■ EXERCISE ■
Format every line of the items below as a JSON list of strings, one string per line, omitting blank lines and the pictures.

■ EXTRACTED INFORMATION ■
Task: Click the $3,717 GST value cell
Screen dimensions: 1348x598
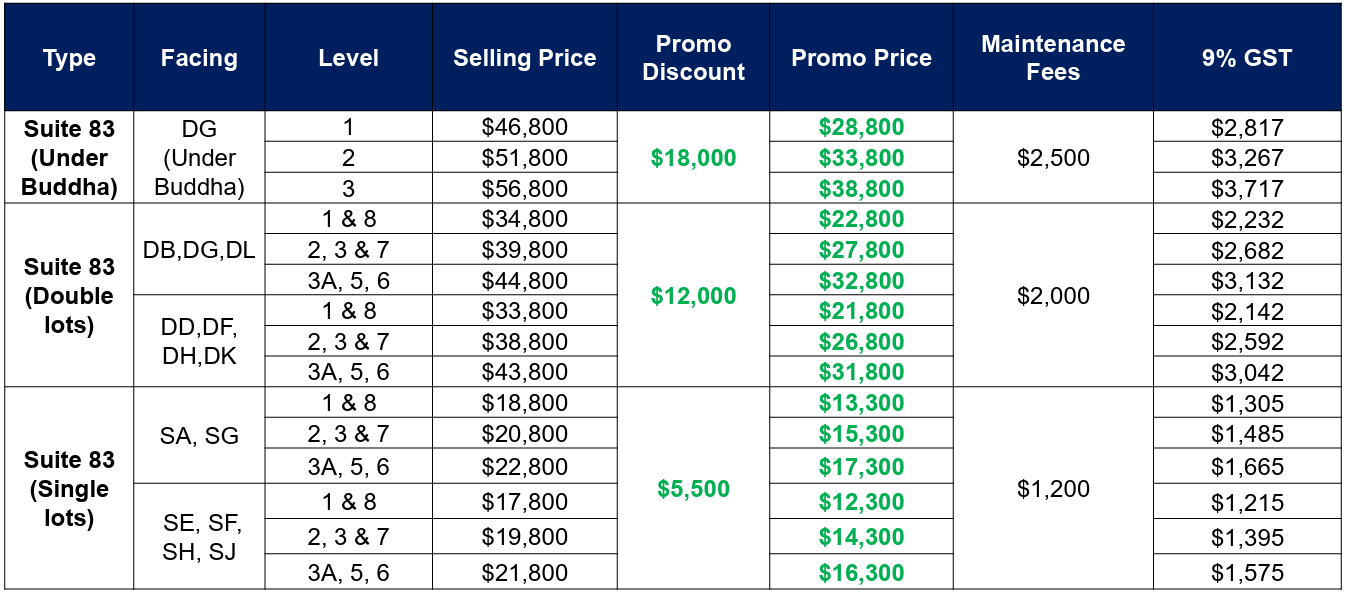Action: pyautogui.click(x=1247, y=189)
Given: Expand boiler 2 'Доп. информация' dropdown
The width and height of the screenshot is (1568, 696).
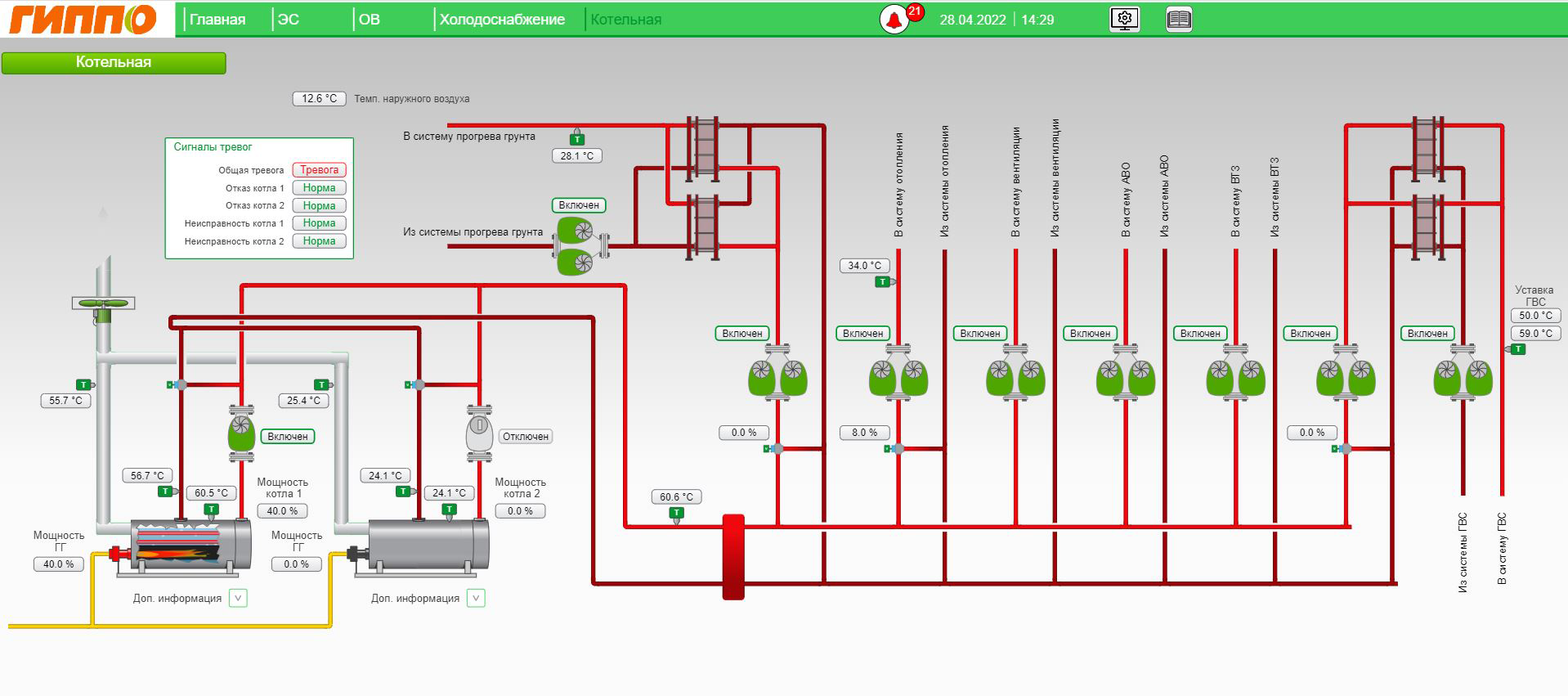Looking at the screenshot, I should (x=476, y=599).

■ SOLUTION ■
[
  "Task: Click the $3,717 GST value cell",
  "Screen dimensions: 1348x598",
  "Action: pyautogui.click(x=1247, y=189)",
  "Given: Expand boiler 2 'Доп. информация' dropdown",
  "The width and height of the screenshot is (1568, 696).",
  "Looking at the screenshot, I should (x=476, y=599)."
]